§ **What to do**
[a] Answer these from the passage on making a will:
(i) On which days and at what hours is legal consultation provided?
(ii) How many witnesses sign a completed will?
(iii) Whom does New Family recommend naming in a will in case a parent dies while the children are still minors?
[b] Extend the passage on making a will by writing what comes after its final sentence.

§ **Source**
⟨
New Family’s attorneys provide expert legal consultation and advice on inheritance issues before preparing wills. To make a will, schedule a consultation with one of our attorneys at the Family Rights Center in Tel Aviv. Wills are prepared following at least one consultation during which the individual discusses their wishes and learns about all the potential issues affecting their will. Legal consultation is provided 40 hours a week, Sunday-Thursday, from 9 a.m-5 p.m. Following the consultation, the attorney prepares a draft of the will to be discussed in further consultations. Upon completion, wills are signed by two witnesses and stored in our Will Bank. The testator, the person making the will, may also file it with the Registrar of Wills. A will that is deposited with the Registrar of Wills is confidential during the testator’s lifetime and no-one except the testator can access it, even his spouse.
New Family recommends making a will when you are young. No young person anticipates tragic and unforeseen circumstances, so it is best to protect your interests and the interests of your loved ones by planning for all possibilities. It is crucial to include provisions in your will in the event that you can’t take care of your children. New Family recommends naming in your will guardians for your children or future children in the event of your death while your children are still minors. These are the decisions that every parent or couple should make for themselves, and not leave them to the state to decide for them. It is crucial to commit your wishes for your children’s future to a legal and valid will.
⟩
§ **Recorded data**
⟨
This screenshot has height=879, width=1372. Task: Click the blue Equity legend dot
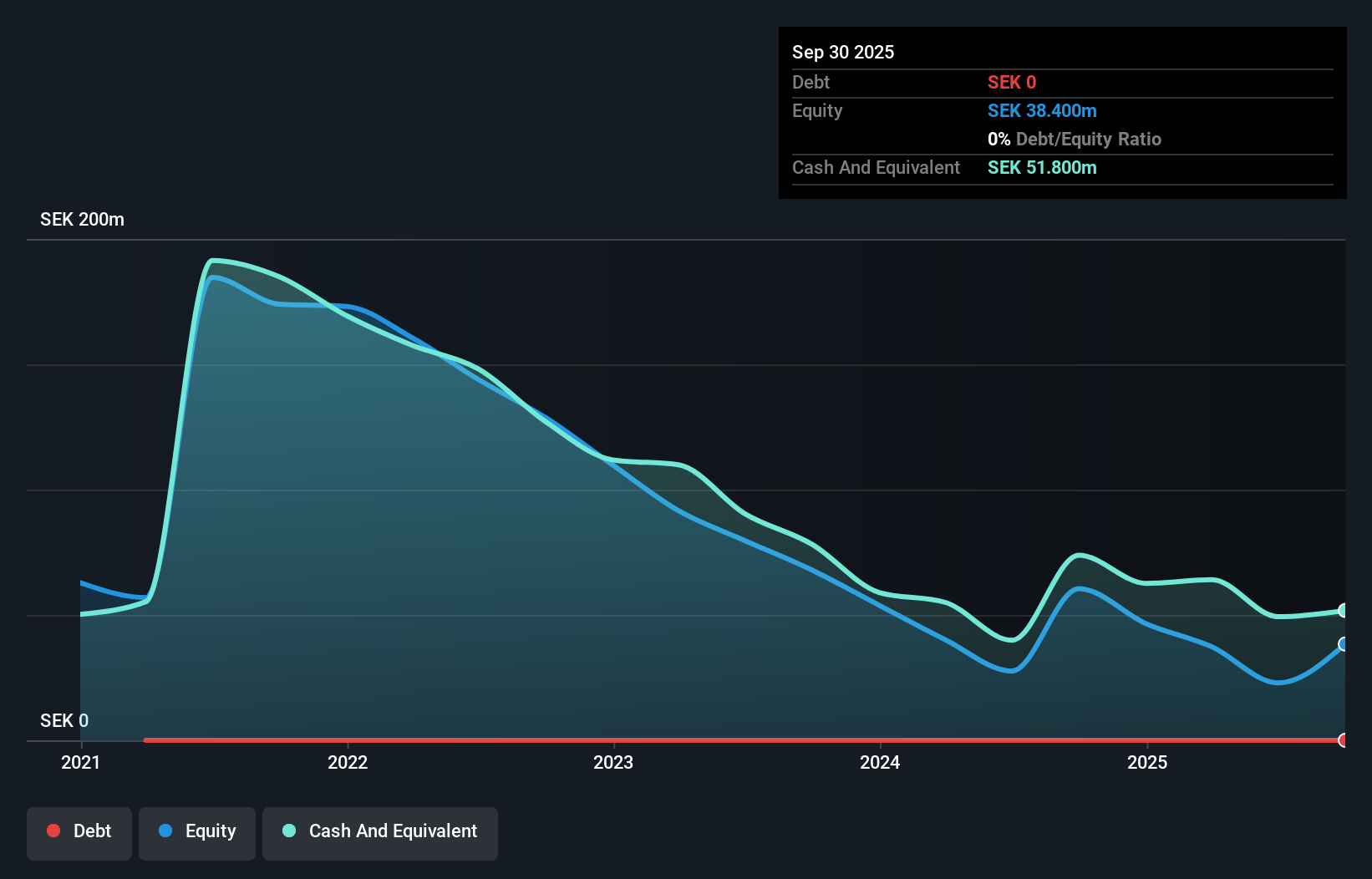[x=166, y=831]
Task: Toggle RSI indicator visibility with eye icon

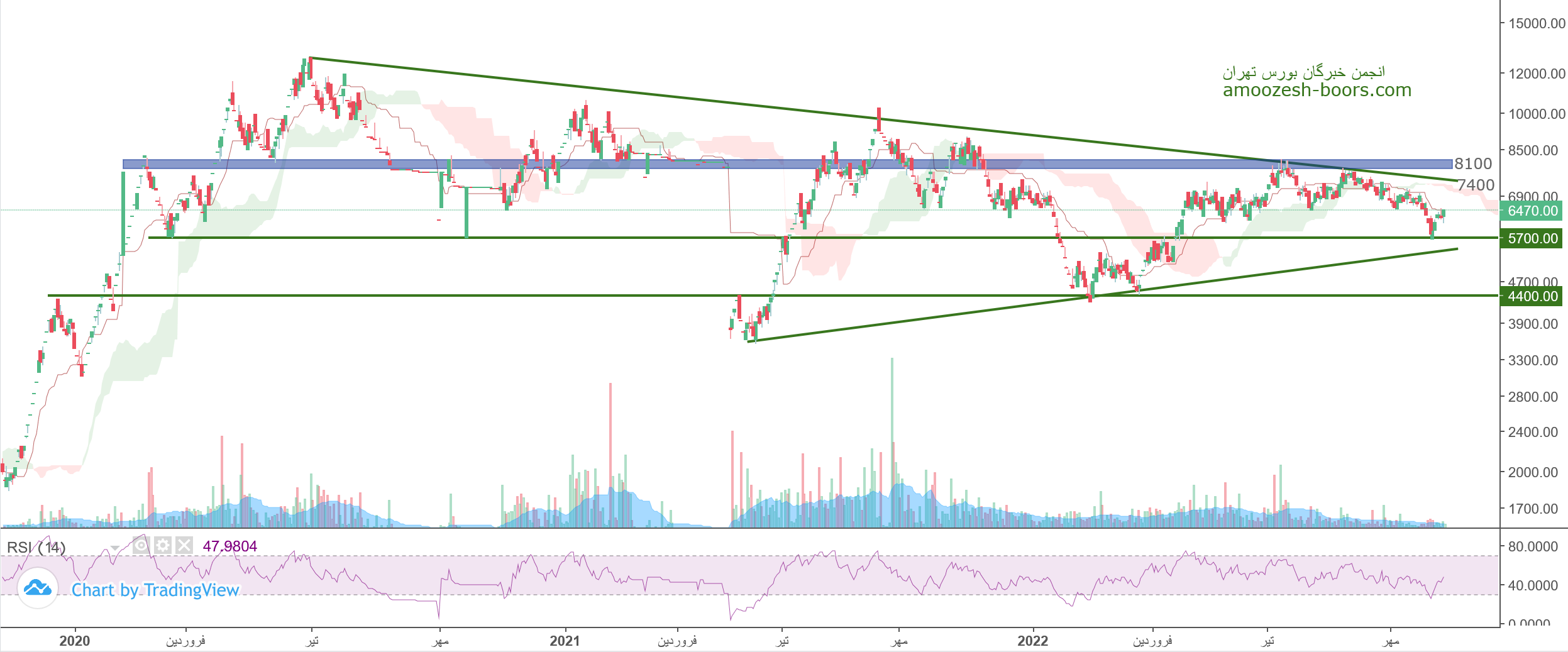Action: [x=141, y=545]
⟩
§ **Answers for this exercise**
[a]
(i) Sunday through Thursday, 9 a.m. to 5 p.m.
(ii) Two.
(iii) Guardians for the children or future children.

[b]
It is not necessary to own property or to have a partner to make a will. Wills can take into account not only the property you currently own but what property you may acquire in the future. It’s important to understand what rights former, current and future spouses have on your assets. Early planning affords you the luxury of dedicating thought to your last will and testament.
New Family also provides legal consultation on wills and inheritances in English and in some cases, consultations and wills in other languages can be arranged. Our attorney’s can draft wills in Hebrew and translate them to English if an English-language will is desired.
The Inheritance Law of 1965 recognizes four forms of wills. They are:
- A handwritten will that is in the testator’s handwriting and contains a date and signature. (The testator is the person making the will)
- A will in the presence of witnesses. It should be dated and signed by the testator in the presence of two witnesses who give written authorization at the end of the will that the testator signed the will in their presence.
- A will made before an authority, such as a judge, court registrar, Inheritance Registrar, notary, or rabbinic court judge.
- A verbal or ‘deathbed’ will. When death is imminent, the testator’s can tell two witnesses what they wish to do with their estate. The two witnesses have to submit a written account of these instructions to the Inheritance Registrar as soon as possible. The will is automatically cancelled if a month later the testator is still alive.
Restrictions on Making Wills
The Inheritance Law of 1965 prohibits a beneficiary from having a role in the drafting of a will. A potential beneficiary cannot write up or be present when the will is being made. A court can declare a will invalid if it is proved that a beneficiary participated in the preparation of the will, or influenced the testator. To make sure the will is valid, potential beneficiaries should avoid involvement in the will’s preparation.
When the Deceased Left No Will
The Inheritance Law of 1965 lists family members who can inherit in cases where the deceased has not left a will, when there is property which is not distributed in the will, or the will is declared invalid. The law provides an order of preference. The first priority is a spouse (married or common-law). In descending order, children of the deceased inherit before parents of the deceased and parents of the deceased inherit before the grandparents of the deceased. Assets are divided equally between family members of the same rank. The family members who can inherit are:
- The deceased’s married or common-law spouse
- The deceased’s children and their children (the deceased’s grandchildren)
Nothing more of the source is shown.